Exercise: Everything in the listing below must be set down again exactly.

Data supplied:
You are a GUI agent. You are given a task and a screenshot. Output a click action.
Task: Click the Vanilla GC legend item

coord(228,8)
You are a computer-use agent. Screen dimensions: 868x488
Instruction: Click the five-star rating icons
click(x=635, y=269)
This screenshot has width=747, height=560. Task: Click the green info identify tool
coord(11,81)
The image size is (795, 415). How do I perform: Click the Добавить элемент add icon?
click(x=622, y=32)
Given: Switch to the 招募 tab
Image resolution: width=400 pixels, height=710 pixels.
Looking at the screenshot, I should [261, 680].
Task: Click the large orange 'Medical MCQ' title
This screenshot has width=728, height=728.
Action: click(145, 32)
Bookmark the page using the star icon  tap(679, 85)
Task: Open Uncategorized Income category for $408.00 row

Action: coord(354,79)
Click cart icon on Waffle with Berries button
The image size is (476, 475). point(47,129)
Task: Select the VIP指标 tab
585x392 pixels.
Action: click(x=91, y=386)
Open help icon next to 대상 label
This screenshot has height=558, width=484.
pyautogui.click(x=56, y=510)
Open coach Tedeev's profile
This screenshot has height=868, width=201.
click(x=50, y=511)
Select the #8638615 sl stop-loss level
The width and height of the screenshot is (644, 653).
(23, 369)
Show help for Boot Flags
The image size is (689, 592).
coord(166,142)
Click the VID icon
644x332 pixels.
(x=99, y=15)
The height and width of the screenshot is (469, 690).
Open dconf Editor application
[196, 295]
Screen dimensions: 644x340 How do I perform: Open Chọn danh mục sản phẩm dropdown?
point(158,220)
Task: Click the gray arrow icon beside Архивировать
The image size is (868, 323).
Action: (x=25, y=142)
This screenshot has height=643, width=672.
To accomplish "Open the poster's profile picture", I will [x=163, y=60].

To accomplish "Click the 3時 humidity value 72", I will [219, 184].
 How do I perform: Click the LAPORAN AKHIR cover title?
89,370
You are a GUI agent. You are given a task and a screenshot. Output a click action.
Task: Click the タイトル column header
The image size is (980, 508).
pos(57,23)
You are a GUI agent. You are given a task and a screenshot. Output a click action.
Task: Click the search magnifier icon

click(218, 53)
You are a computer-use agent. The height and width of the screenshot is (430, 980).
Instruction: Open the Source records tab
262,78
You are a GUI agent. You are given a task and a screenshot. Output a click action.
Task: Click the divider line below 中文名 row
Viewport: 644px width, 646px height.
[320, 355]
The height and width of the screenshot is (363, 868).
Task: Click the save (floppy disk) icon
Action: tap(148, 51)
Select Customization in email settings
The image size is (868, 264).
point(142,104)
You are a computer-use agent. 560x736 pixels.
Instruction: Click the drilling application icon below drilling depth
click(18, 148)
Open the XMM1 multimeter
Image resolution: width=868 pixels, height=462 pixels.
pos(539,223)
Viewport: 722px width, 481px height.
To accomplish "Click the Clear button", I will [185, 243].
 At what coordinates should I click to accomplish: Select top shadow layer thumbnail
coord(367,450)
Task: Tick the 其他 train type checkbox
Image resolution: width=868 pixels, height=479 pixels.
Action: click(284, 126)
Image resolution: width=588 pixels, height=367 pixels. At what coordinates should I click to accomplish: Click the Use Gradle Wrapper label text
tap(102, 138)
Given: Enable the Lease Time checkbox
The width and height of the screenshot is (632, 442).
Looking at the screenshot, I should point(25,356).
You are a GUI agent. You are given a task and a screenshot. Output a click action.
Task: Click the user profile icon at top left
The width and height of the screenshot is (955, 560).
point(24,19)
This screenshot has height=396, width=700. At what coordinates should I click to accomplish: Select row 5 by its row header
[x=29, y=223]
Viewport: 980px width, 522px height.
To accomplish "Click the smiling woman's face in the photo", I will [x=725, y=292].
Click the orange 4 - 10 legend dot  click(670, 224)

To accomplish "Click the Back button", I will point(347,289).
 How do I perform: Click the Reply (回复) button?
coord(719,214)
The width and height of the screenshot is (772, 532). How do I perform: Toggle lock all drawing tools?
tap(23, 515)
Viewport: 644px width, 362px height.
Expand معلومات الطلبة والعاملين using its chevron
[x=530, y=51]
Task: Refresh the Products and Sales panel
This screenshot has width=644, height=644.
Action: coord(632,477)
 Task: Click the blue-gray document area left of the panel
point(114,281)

Solution for this problem:
You are a GUI agent. You are given a task and a screenshot. Output a click action.
Task: Click the Vanilla GC legend item

coord(228,8)
You are a computer-use agent. Screen dimensions: 868x488
Instruction: Click the five-star rating icons
click(x=635, y=269)
This screenshot has width=747, height=560. Task: Click the green info identify tool
coord(11,81)
The image size is (795, 415). How do I perform: Click the Добавить элемент add icon?
click(x=622, y=32)
Given: Switch to the 招募 tab
Image resolution: width=400 pixels, height=710 pixels.
Looking at the screenshot, I should [261, 680].
Task: Click the large orange 'Medical MCQ' title
This screenshot has width=728, height=728.
Action: click(145, 32)
Bookmark the page using the star icon  tap(679, 85)
Task: Open Uncategorized Income category for $408.00 row

Action: coord(354,79)
Click cart icon on Waffle with Berries button
The image size is (476, 475). point(47,129)
Task: Select the VIP指标 tab
585x392 pixels.
Action: click(x=91, y=386)
Open help icon next to 대상 label
This screenshot has height=558, width=484.
pyautogui.click(x=56, y=510)
Open coach Tedeev's profile
This screenshot has height=868, width=201.
click(x=50, y=511)
Select the #8638615 sl stop-loss level
The width and height of the screenshot is (644, 653).
(23, 369)
Show help for Boot Flags
The image size is (689, 592).
coord(166,142)
Click the VID icon
644x332 pixels.
(x=99, y=15)
The height and width of the screenshot is (469, 690).
Open dconf Editor application
[196, 295]
Screen dimensions: 644x340 How do I perform: Open Chọn danh mục sản phẩm dropdown?
point(158,220)
Task: Click the gray arrow icon beside Архивировать
The image size is (868, 323).
Action: (x=25, y=142)
This screenshot has height=643, width=672.
To accomplish "Open the poster's profile picture", I will [x=163, y=60].

To accomplish "Click the 3時 humidity value 72", I will [219, 184].
 How do I perform: Click the LAPORAN AKHIR cover title?
89,370
You are a GUI agent. You are given a task and a screenshot. Output a click action.
Task: Click the タイトル column header
The image size is (980, 508).
pos(57,23)
You are a GUI agent. You are given a task and a screenshot. Output a click action.
Task: Click the search magnifier icon

click(218, 53)
You are a computer-use agent. The height and width of the screenshot is (430, 980).
Instruction: Open the Source records tab
262,78
You are a GUI agent. You are given a task and a screenshot. Output a click action.
Task: Click the divider line below 中文名 row
Viewport: 644px width, 646px height.
[320, 355]
The height and width of the screenshot is (363, 868).
Task: Click the save (floppy disk) icon
Action: tap(148, 51)
Select Customization in email settings
The image size is (868, 264).
point(142,104)
You are a computer-use agent. 560x736 pixels.
Instruction: Click the drilling application icon below drilling depth
click(18, 148)
Open the XMM1 multimeter
Image resolution: width=868 pixels, height=462 pixels.
pos(539,223)
Viewport: 722px width, 481px height.
To accomplish "Click the Clear button", I will [185, 243].
 At what coordinates should I click to accomplish: Select top shadow layer thumbnail
coord(367,450)
Task: Tick the 其他 train type checkbox
Image resolution: width=868 pixels, height=479 pixels.
Action: click(284, 126)
Image resolution: width=588 pixels, height=367 pixels. At what coordinates should I click to accomplish: Click the Use Gradle Wrapper label text
tap(102, 138)
Given: Enable the Lease Time checkbox
The width and height of the screenshot is (632, 442).
Looking at the screenshot, I should point(25,356).
You are a GUI agent. You are given a task and a screenshot. Output a click action.
Task: Click the user profile icon at top left
The width and height of the screenshot is (955, 560).
point(24,19)
This screenshot has height=396, width=700. At what coordinates should I click to accomplish: Select row 5 by its row header
[x=29, y=223]
Viewport: 980px width, 522px height.
To accomplish "Click the smiling woman's face in the photo", I will [x=725, y=292].
Click the orange 4 - 10 legend dot  click(670, 224)

To accomplish "Click the Back button", I will point(347,289).
 How do I perform: Click the Reply (回复) button?
coord(719,214)
The width and height of the screenshot is (772, 532). How do I perform: Toggle lock all drawing tools?
tap(23, 515)
Viewport: 644px width, 362px height.
Expand معلومات الطلبة والعاملين using its chevron
[x=530, y=51]
Task: Refresh the Products and Sales panel
This screenshot has width=644, height=644.
Action: coord(632,477)
 Task: Click the blue-gray document area left of the panel
point(114,281)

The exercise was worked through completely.